The increasingly popular strategy of structured treatment interruptions (STI) raises the question of how to discontinue antiretroviral therapy when using drugs with differing half-lives. For example, efavirenz has a half-life of 40-55 hours compared with about 2 hours for indinavir.[1,2] Clearly, efavirenz will remain in the body for a much longer period of time. The discontinuation of both agents simultaneously may lead to a situation resembling monotherapy with efavirenz, possibly leading to the development of resistance. Although this risk remains theoretical, many clinicians may choose to discontinue therapy in such a manner that all drugs are eliminated at approximately the same time.The half-life of a drug can be used to estimate how long it will take for a drug to be eliminated from the body as shown in the table below. For example, after 2 half-lives, 75% of a drug has been eliminated.


% of drug eliminated from body















From a clinical standpoint, it is common to assume that a drug is effectively eliminated after 4-5 half-lives. So, in strict pharmacokinetic terms, if we use a half-life of efavirenz of 50 hours, we would conclude that it is eliminated in 250 hours (5 half-lives), or about 10 days. The protease inhibitor indinavir, by contrast, would be eliminated in about 10 hours after stopping therapy. Therefore, if the regimen to be stopped contained both these agents, one might want to discontinue efavirenz first, and then stop indinavir 7-10 days later.For nucleoside analogues, one must consider the intracellular half-life, which is usually much longer than the plasma half-life. This is because these drugs are phosphorylated inside the cell to their active antiviral moiety. For zidovudine/lamivudine, the intracellular half-lives of zidovudine and lamivudine have been reported to be 4 and 12 hours, respectively.

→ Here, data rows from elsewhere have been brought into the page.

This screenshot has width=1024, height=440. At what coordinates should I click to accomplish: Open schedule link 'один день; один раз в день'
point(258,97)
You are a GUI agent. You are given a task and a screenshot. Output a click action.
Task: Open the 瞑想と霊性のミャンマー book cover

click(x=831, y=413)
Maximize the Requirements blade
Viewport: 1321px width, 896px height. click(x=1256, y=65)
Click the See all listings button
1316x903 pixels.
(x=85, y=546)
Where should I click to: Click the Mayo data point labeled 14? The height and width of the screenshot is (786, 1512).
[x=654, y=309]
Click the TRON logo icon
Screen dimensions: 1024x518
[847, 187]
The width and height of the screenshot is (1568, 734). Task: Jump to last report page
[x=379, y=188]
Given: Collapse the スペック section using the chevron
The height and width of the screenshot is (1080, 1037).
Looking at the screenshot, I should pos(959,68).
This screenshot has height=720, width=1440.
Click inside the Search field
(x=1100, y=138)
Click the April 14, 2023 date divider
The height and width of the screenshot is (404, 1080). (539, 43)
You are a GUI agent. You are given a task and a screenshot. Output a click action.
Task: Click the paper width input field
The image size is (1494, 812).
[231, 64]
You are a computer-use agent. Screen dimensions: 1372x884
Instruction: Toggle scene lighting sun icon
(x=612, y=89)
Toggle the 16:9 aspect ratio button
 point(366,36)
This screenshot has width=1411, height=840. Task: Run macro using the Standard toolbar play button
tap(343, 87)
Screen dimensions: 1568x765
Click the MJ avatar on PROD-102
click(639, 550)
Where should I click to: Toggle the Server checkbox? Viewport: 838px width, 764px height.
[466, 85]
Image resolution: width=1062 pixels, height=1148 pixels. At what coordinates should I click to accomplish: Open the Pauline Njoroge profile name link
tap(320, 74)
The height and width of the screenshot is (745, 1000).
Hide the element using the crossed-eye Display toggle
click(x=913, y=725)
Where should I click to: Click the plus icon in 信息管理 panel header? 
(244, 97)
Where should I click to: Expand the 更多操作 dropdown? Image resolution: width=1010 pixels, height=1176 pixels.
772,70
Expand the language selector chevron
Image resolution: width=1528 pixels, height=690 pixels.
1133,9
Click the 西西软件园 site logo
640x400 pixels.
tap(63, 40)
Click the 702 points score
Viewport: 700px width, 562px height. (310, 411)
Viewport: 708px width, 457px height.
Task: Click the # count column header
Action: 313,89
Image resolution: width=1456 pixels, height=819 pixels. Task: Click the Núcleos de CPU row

Thus, one could consider zidovudine to have undergone 5 half-lives in approximately 1 day and lamivudine in approximately 2-3 days. In combination with efavirenz, one might therefore consider discontinuing the efavirenz first and then stopping the zidovudine/lamivudine about 7 days later.

This all sounds very simple, but it does not take into account the replication half-life of the virus and the number of replication events that may occur during the interval that the drug is being cleared. This is not critical for drugs with short half-lives. However, for drugs that have extended half-lives such as nevirapine and efavirenz, it may take many days for a relatively minimal amount of drug to be cleared from the body. In this case, for example, if efavirenz is stopped 7 days before stopping zidovudine/lamivudine, half of that interval may involve clearance of residual efavirenz that is already between 87.5% and 96% eliminated from the body. During this period of suboptimal efavirenz therapy, the virus may have a chance to replicate and develop resistance to a suboptimal nucleoside reverse transcriptase inhibitor (NRTI) regimen. This possibility remains unknown but may become more important in an individual undergoing multiple serial STIs. Although only theoretical, clinicians may want to consider a more conservative limit of stopping concomitant NRTIs after only 3 half-lives of efavirenz or nevirapine.

Another important point is that these calculations are only approximations. In addition to some underlying pharmacokinetic assumptions, the half-life from the package insert does not take into consideration the large interpatient variability in drug elimination. Not all patients eliminate drugs at the same rate: some patients may be rapid eliminators with short half-lives while others may eliminate the drugs more slowly with longer half-lives. Despite these limitations, clinicians may use these basic pharmacokinetic principles to space out drug discontinuations in an attempt to minimize the exposure of virus to high and prolonged concentrations of 1 drug in the regimen.